TEXT EXCERPT ::
────────────────
Trick 2: Sleep time needed to be above 8s when opening a product page, 10s when opening a reviews page.

At first, I set time.sleep(5) and every time the max number of reviews I can get is 170. After setting the time.sleep(8), I can get all the reviews for each product. When opening a new reviews page, I need to set time.sleep(random.randint(10,13)), otherwise, I can only get the reviews on the first page.

Trick 3: Each product only shows top reviews.

(about 1000 reviews for each product)

Although there are more than 10,000 reviews for some top products, Amazon only shows top reviews which contain reviews text. So, I need to click the 'next page' button until the final page to get all the reviews data.

#driver.find_element_by_link_text("Next page")
WebDriverWait(driver, 10).until(EC.visibility_of_element_located((By.XPATH, "//li[@class='a-last']")))
driver.find_element_by_xpath("//a[contains(text(), 'Next page')]").click()
time.sleep(random.randint(10,13))

Finally, I get all reviews data for top 10 products, including 10,768 rows. The following image can give you a quick glimpse of the reviews data looks like.

Cleaning Review Data to prepare for Machine Learning

Now we have 10,768 rows of raw customer reviews text and review score. We need to split our data into three groups, training, validating, and testing group in order to select the best model.

Step 1: Transforming text data into numbers

Although Machine Learning can be used to train different models, we should transform our reviews text into numbers (a bag of words representation). We use CountVectorizer to convert the text to a vector of counts.

First, CountVectorizer tokenizes the text, meaning it divides the sentences up into just words, and make every letter lowercase.
────────────────
DATA IN THIS EXERCISE ::
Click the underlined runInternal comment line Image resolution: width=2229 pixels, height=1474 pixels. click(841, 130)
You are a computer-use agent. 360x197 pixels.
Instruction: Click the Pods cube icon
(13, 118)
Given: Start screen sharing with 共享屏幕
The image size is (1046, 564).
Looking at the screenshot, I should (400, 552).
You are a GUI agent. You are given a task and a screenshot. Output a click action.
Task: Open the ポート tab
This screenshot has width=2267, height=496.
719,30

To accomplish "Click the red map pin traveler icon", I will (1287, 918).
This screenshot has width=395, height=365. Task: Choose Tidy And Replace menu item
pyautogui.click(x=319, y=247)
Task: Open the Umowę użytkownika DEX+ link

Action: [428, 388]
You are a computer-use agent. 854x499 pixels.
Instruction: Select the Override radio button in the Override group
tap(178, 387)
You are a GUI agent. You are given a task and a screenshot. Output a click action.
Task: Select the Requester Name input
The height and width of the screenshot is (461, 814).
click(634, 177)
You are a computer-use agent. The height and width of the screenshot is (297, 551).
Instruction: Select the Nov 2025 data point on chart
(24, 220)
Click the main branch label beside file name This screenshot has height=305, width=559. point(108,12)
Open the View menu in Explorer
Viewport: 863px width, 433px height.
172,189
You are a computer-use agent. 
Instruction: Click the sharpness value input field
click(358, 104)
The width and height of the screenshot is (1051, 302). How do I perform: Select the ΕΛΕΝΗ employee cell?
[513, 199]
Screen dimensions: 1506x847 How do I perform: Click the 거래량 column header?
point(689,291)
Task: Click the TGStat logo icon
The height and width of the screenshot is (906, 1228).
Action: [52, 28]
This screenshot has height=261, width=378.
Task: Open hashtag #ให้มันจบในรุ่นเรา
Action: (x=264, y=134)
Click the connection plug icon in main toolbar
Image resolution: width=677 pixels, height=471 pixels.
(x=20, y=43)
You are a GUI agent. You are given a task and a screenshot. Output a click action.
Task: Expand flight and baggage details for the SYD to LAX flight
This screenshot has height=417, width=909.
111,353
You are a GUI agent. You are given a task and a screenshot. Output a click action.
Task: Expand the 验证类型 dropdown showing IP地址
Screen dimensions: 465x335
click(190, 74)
────────────────
LIST OF TASKS ::
a) Return each line of the records that contains the string "main".
b) Pick up the write-up on scraping and preparing Amazon review data from its final sentence and continue it.

RESPONSES FOR EACH TASK ::
a)
Click the main branch label beside file name This screenshot has height=305, width=559. point(108,12)
Click the connection plug icon in main toolbar

b)
corpus = df['review_text'].to_list()
vectorizer_count = CountVectorizer(lowercase = True, ngram_range = (1,1),max_df = 0.96,min_df = 0.001)

X = vectorizer_count.fit_transform(df['review_text'].values.astype('U'))
features_frequency = pd.DataFrame({'feature': vectorizer_count.get_feature_names(),'feature_frequency' : X.toarray().sum(axis=0)})
X.shape
sns.barplot(x="feature", y="feature_frequency", data=features_frequency.sort_values(by='feature_frequency',ascending=False).head(100))

Step 2: Using TVT to split our data

#Perform a TVT split
df['ML_group'] = np.random.randint(10,size=df.shape[0])
df['ML_group'] = (df['ML_group']<=7)*0 + (df['ML_group']==8)*1 +(df['ML_group']==9)*2

X_train = X[np.where(df['ML_group']==0)[0],:]
X_valid = X[np.where(df['ML_group']==1)[0],:]
X_test = X[np.where(df['ML_group']==2)[0],:]

y_train = df.loc[df['ML_group']==0,['review_stars']]['review_stars'].to_numpy()
y_valid = df.loc[df['ML_group']==1,['review_stars']]['review_stars'].to_numpy()
y_test = df.loc[df['ML_group']==2,['review_stars']]['review_stars'].to_numpy()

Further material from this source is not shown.